The worst modern example: Micron’s FY2022 to FY2023 revenue fell 49%, gross margin fell 54 percentage points from 45% to –9%, and net income swung from +$8.7B to –$5.8B.

If you really think this can't happen again.. you're off your rocker.

We happen to be in a beautiful period for the company though. The infrastructure buildout is being funded by some of the strongest balance sheets in the world (hyperscalers), capital is cheap and plentiful, which means that companies losing fuckloads of money (ahem openai) can also get their hands on money and bid the prices of input up further.

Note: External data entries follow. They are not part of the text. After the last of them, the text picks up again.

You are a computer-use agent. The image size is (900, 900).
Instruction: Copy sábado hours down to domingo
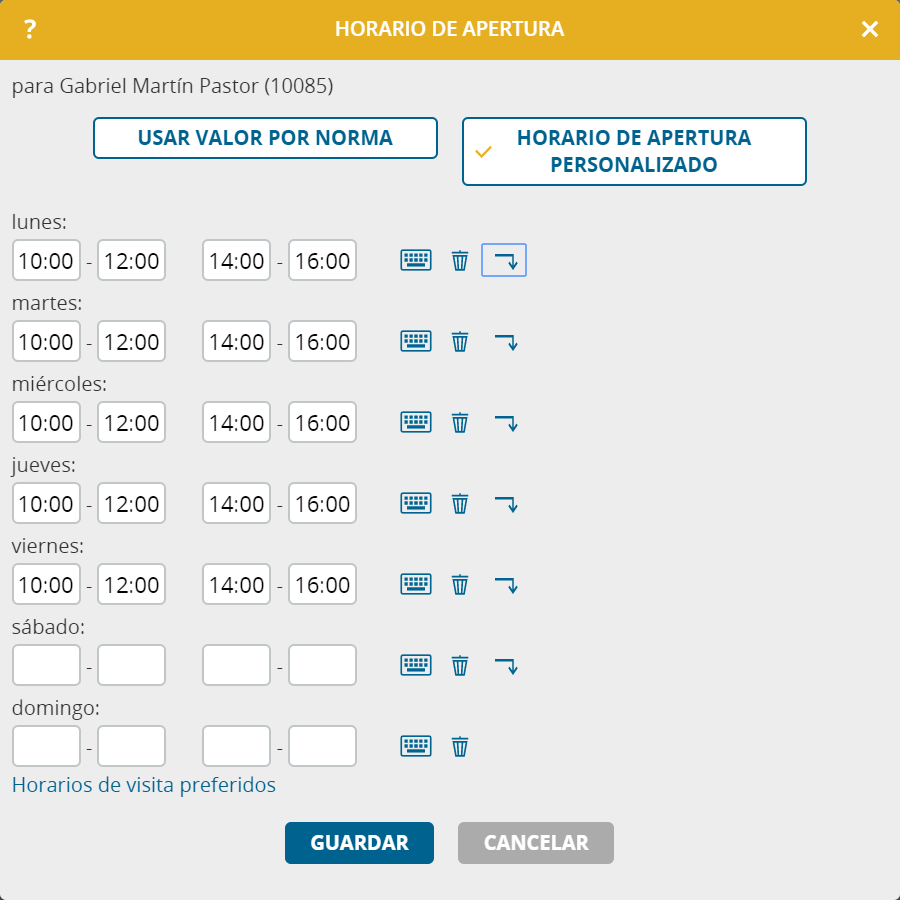click(506, 666)
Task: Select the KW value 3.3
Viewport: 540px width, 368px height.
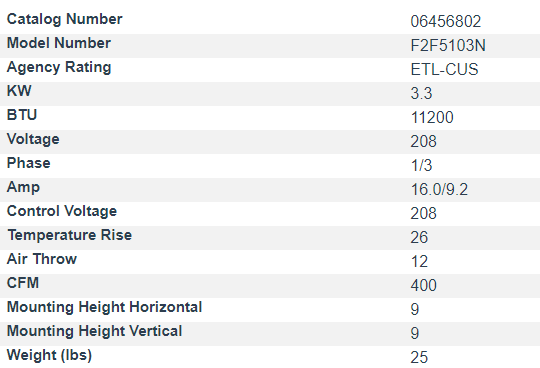Action: pos(421,93)
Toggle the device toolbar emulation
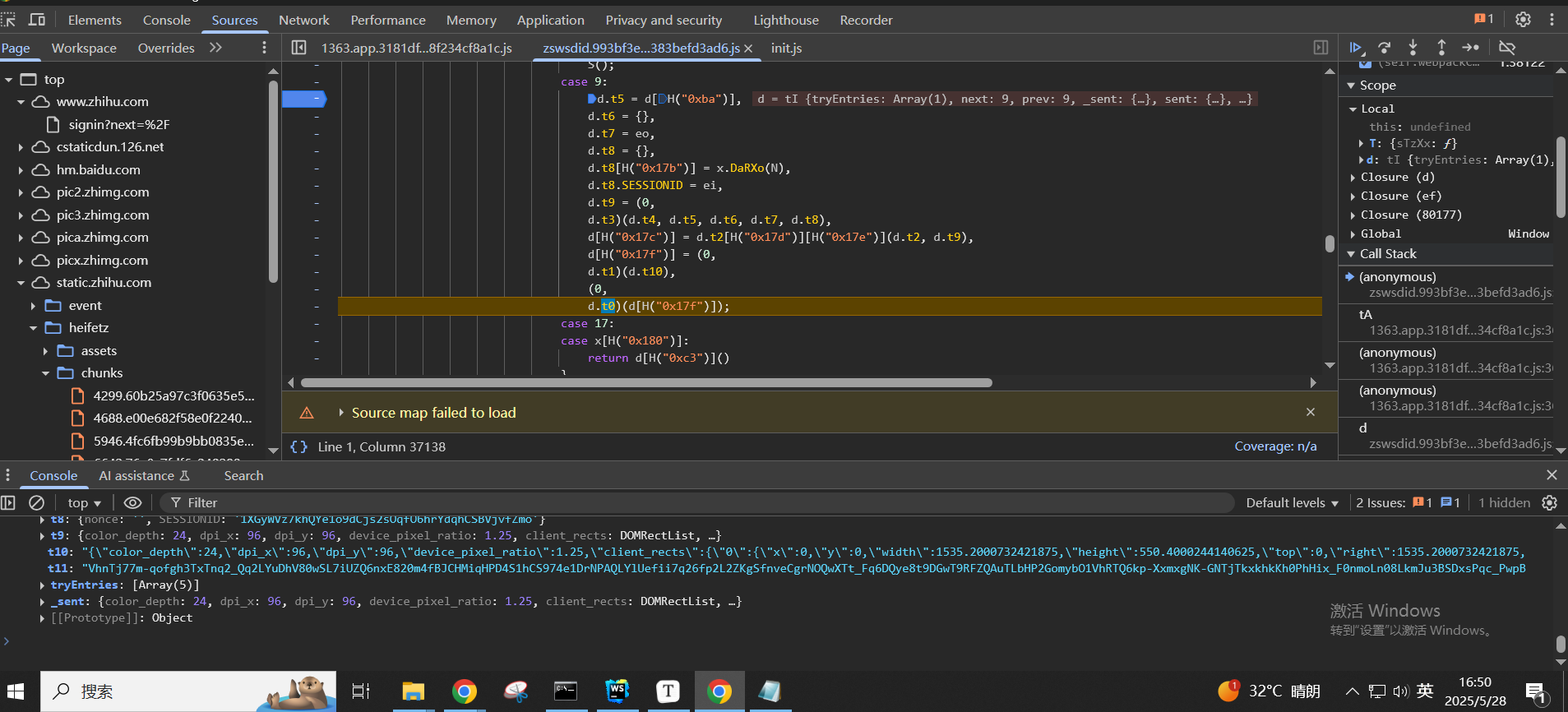The width and height of the screenshot is (1568, 712). point(37,20)
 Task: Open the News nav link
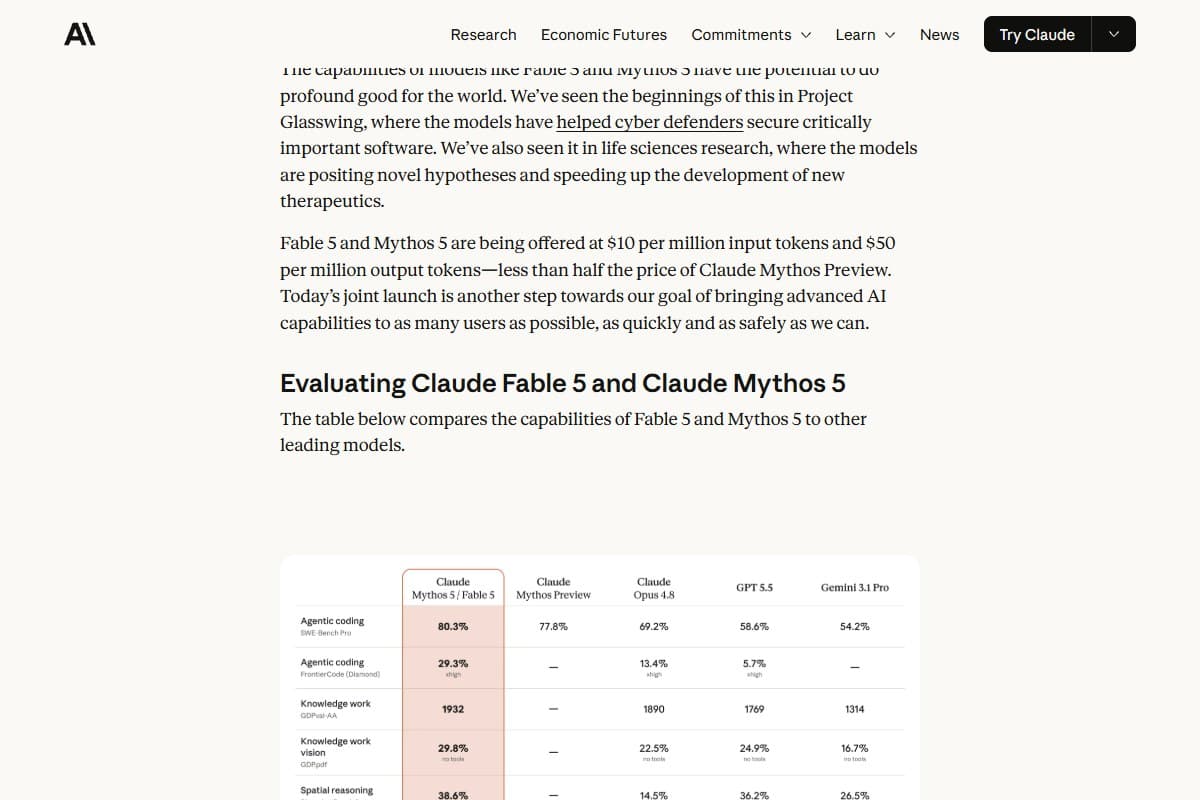tap(939, 34)
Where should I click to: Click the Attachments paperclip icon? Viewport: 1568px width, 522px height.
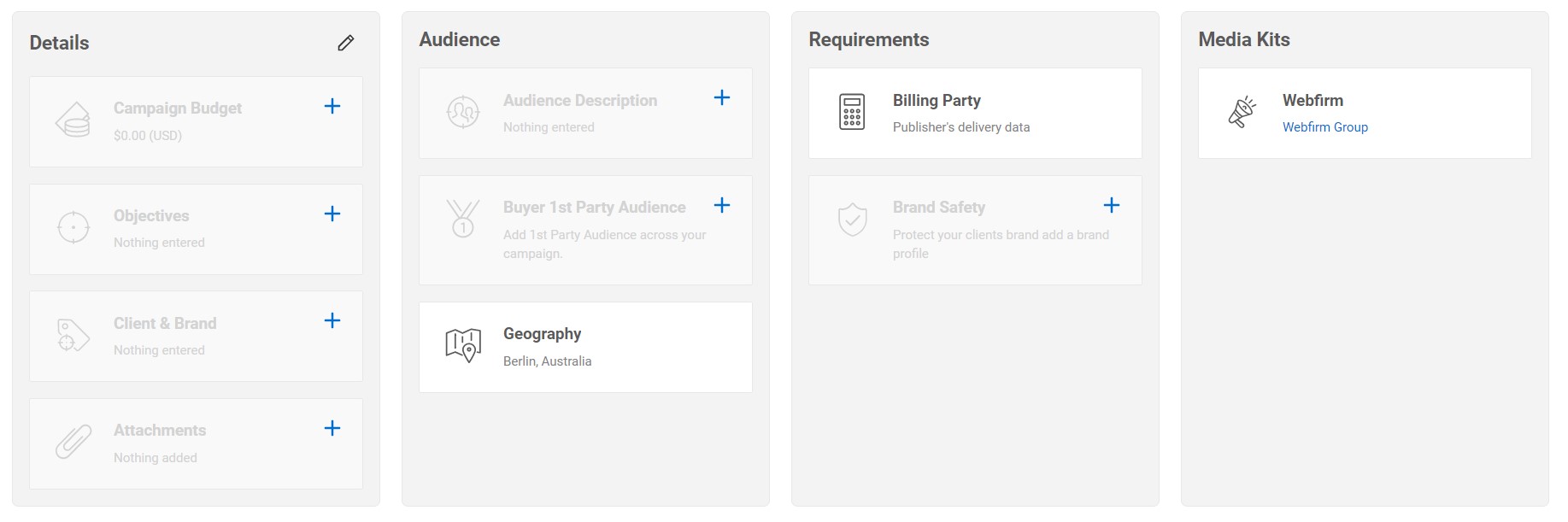click(x=73, y=443)
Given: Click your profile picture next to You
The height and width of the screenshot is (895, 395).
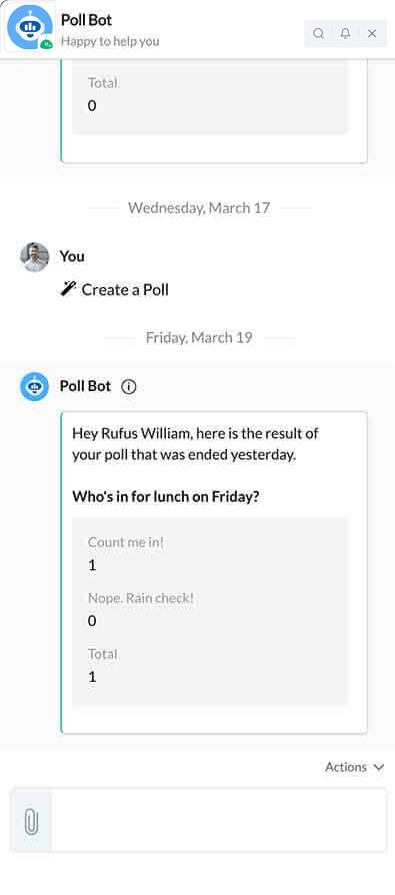Looking at the screenshot, I should tap(34, 257).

But uhh to state the obvious, one day, investors will ask hyperscalers et al.. why'd you spend all that money? what'd you get out of it? was it worth it?

u/Yee4614 3· 3d ago

Why is it not a temporary spike? Why is this not just a super cycle?  It feels like an industry that will get the shit kicked out of it in a few years when the greatest demand surge in history starts to normalize

u/OilBull 4· 3d ago

Micron’s earnings should scare the fuck out of people more than it has. These 4 companies have patents + decades of experience required on possibly the greatest bottleneck in human history. They can force however much capex they want from big tech from here. This is NOT good. 30% of all hyperscaler capex has been spent on memory. Earnings players are saying they will be able to improve margins and raise prices even more, Anthropic / OpenAI and big tech execs are definitely trying to price this in.

I’m still long AI, but yes this will squeeze big tech dry

u/icydragon_12 2· 2d ago

Amkor/ASE sell assembly-and-test as a service, whereas Micron’s back end is a captive step in selling a much higher-value memory product. In other words, Micron keeps the highest value packaging business internal. That's called HBM cube assembly (stacking and testing DRAM dies into an HBM product).

AMKR and ASE then complete system level advanced packaging, eg, integrating an ASIC/GPU and several HBM stacks from Micron. This is essential, but a much lower margin business. Amkor’s full-company 2025 gross margin was 14.0% and operating margin 7.0%; ASE’s core ATM business is much larger and includes packaging and test, but it also does not disclose a clean “HBM packaging margin.”

u/wiz0mystic 1· 8h ago

China already makes cheap DDR4/5 but that's not what AI uses or what's driving their margins. They would need to get access to advanced ASML lithography to start an HBM factory.

u/wiz0mystic 1· 8h ago

Micron's forward PE is estimated 7-15. Trailing PE is 25. The financials and earnings you would show it is undervalued at its current price and HBM margins are almost guaranteed until 2028.